What you have to do: Restate exactly, and only, the lines spanning from the one with "Screen dimensions: 1389x868" to the end of the records below.

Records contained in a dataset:
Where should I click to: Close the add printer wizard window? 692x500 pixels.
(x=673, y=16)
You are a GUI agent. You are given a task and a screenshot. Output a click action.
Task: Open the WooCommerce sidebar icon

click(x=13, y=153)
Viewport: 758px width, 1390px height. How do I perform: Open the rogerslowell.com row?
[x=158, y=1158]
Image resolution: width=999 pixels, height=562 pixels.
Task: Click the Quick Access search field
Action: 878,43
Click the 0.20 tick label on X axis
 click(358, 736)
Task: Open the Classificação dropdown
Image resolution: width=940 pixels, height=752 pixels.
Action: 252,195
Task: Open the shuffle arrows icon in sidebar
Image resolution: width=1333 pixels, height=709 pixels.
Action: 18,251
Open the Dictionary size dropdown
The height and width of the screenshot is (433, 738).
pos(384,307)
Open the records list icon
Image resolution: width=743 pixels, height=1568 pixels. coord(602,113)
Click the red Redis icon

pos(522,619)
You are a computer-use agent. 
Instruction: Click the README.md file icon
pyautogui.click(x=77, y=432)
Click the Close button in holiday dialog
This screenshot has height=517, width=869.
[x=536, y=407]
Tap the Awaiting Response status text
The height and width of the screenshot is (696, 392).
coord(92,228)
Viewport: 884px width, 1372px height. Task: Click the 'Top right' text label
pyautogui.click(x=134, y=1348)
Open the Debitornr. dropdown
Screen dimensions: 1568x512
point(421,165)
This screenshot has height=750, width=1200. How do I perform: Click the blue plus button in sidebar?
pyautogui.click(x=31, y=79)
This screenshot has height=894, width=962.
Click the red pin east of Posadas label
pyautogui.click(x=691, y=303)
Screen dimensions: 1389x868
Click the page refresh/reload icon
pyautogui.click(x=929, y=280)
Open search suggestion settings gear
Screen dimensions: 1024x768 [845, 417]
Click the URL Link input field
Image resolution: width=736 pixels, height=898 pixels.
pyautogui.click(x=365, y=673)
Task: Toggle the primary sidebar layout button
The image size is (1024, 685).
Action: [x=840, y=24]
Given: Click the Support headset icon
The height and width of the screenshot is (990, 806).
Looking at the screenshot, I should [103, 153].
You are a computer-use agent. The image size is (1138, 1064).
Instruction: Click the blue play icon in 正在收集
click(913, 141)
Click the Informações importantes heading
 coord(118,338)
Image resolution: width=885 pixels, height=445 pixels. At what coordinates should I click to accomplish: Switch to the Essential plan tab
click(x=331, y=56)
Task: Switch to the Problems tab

Answer below:
Screen dimensions: 1389x868
Click the page refresh/reload icon
pyautogui.click(x=929, y=280)
Open search suggestion settings gear
Screen dimensions: 1024x768 [845, 417]
Click the URL Link input field
Image resolution: width=736 pixels, height=898 pixels.
pyautogui.click(x=365, y=673)
Task: Toggle the primary sidebar layout button
The image size is (1024, 685).
Action: [x=840, y=24]
Given: Click the Support headset icon
The height and width of the screenshot is (990, 806).
Looking at the screenshot, I should [103, 153].
You are a computer-use agent. The image size is (1138, 1064).
Instruction: Click the blue play icon in 正在收集
click(913, 141)
Click the Informações importantes heading
 coord(118,338)
Image resolution: width=885 pixels, height=445 pixels. At what coordinates should I click to accomplish: Switch to the Essential plan tab
click(x=331, y=56)
Task: Switch to the Problems tab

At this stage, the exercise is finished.